Trisodium 5-[[5-[[4-chloro-6-[(3-sulphonatophenyl)amino]-1,3,5-triazin-2-yl]amino]-2-sulphonatophenyl]azo]-1-ethyl-1,2-dihydro-6-hydroxy-4-methyl-2-oxopyridine-3-methanesulphonate

Administrative data

Link to relevant study record(s)

Reference

Endpoint:

water solubility

Type of information:

experimental study

Adequacy of study:

key study

Study period:

December 06, 2017 - February 02, 2018

Reliability:

1 (reliable without restriction)

Rationale for reliability incl. deficiencies:

guideline study

Qualifier:

according to guideline

Guideline:

OECD Guideline 105 (Water Solubility)

Deviations:

yes

Remarks:

refer to 'Any other information on materials and methods' section.

Qualifier:

according to guideline

Guideline:

EU Method A.6 (Water Solubility)

Deviations:

yes

Remarks:

refer to 'Any other information on materials and methods' section.

Qualifier:

according to guideline

Guideline:

EPA OPPTS 830.7840 (Water Solubility)

Deviations:

yes

Remarks:

refer to 'Any other information on materials and methods' section.

GLP compliance:

yes (incl. QA statement)

Type of method:

flask method

Specific details on test material used for the study:

SOURCE OF TEST MATERIAL
- Source and lot/batch No.of test material: RY-95-001
- Expiration date of the lot/batch: July 1, 2022

STABILITY AND STORAGE CONDITIONS OF TEST MATERIAL
- Storage condition of test material: at room temperature (20 +/- 5°C) in the dark

Key result

Water solubility:

338.3 g/L

Conc. based on:

test mat. (dissolved fraction)

Loading of aqueous phase:

625 g/L

Incubation duration:

96 h

Temp.:

20 °C

pH:

6.3

Preliminary test:

A preliminary test for the water solubility was carried out. The solubility of the test item was estimated by visual solubility testing described in the guidelines. About 100 mg of the test item were filled in a glass-stoppered 10 mL glass tube and increasing volumes of water were added. After each addition the mixture was shaken vigorously for about 10 minutes and afterwards checked for any undissolved parts of the test item.

The solubility of the test item in water was estimated to be about 500 g/L in the preliminary test.

Based on the guideline the shake flask method has to be used for the test performance for substances with solubility > 10 mg/L.

Flask method:

A first approach was conducted with 10 ml of water added to 25 g test item (five-fold concentration derived from the pre-test). After the incubation at 30°C was completed, the test item showed a hard glass-like surface with lots of unwetted test item below. The added water was completely soaked in, no liquid remained. A saturated solution cannot be separated.

The second approach was conducted with 8 ml of water added to 5 g of test item.

After the incubation at 30°C, two of the samples (24h-incubation, Sample 2 and 48h-incubation Sample 1) were completely dissolved; in all of the other samples a saturated solution with remaining visible test item resulted. The saturation at 20°C was prolonged from 24 to 96 hours to ensure total precipitation. Here, all samples showed significant amounts of remaining test item. The solutions were filtered and the concentration of the test item was determined in the clear aqueous phase (saturated solution) separated.

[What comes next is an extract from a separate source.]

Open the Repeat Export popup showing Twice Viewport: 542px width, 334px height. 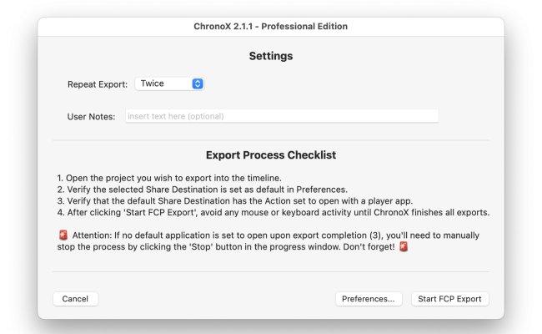coord(169,84)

Additionally, a repetition of the filtration and analytical measurement has been conducted because in the two samples completely dissolved after the 30°C-incubation, ongoing precipitation was visible.

Conclusions:

The water solubility of Reactive Yellow 95 (meta) was determined to be 338.3 g/L at 20°C using the flask method.

Executive summary:

The water solubility of the test item was determined using the shake flask method. The saturation mass concentrations of the test item were determined using HPLC.

The results showed no tendency to increase time-dependent; therefore the study is considered to be valid.

Corresponding to the analyses the water solubility was determined to be 338.3 g/L at 20 °C.

The test item showed extraordinary behaviour. There is only a small window between total solubility and complete absorption of the added liquid.

Two of the six samples seemed to show a super-saturation phenomenon. After the prolonged saturation time at 20°C, additional test item precipitated. These samples were not incorporated in the calculation.

Description of key information

The water solubility of Reactive Yellow 95 (meta) was determined to be 338.3 g/L at 20°C using the flask method.

Key value for chemical safety assessment

Water solubility:

338 g/L

at the temperature of:

20 °C

Additional information

The water solubility of the test item was determined using the shake flask method. The saturation mass concentrations of the test item were determined using HPLC.

The results showed no tendency to increase time-dependent; therefore the study is considered to be valid.

Corresponding to the analyses the water solubility was determined to be 338.3 g/L at 20 °C.

The test item showed extraordinary behaviour. There is only a small window between total solubility and complete absorption of the added liquid.

Two of the six samples seemed to show a super-saturation phenomenon. After the prolonged saturation time at 20°C, additional test item precipitated. These samples were not incorporated in the calculation.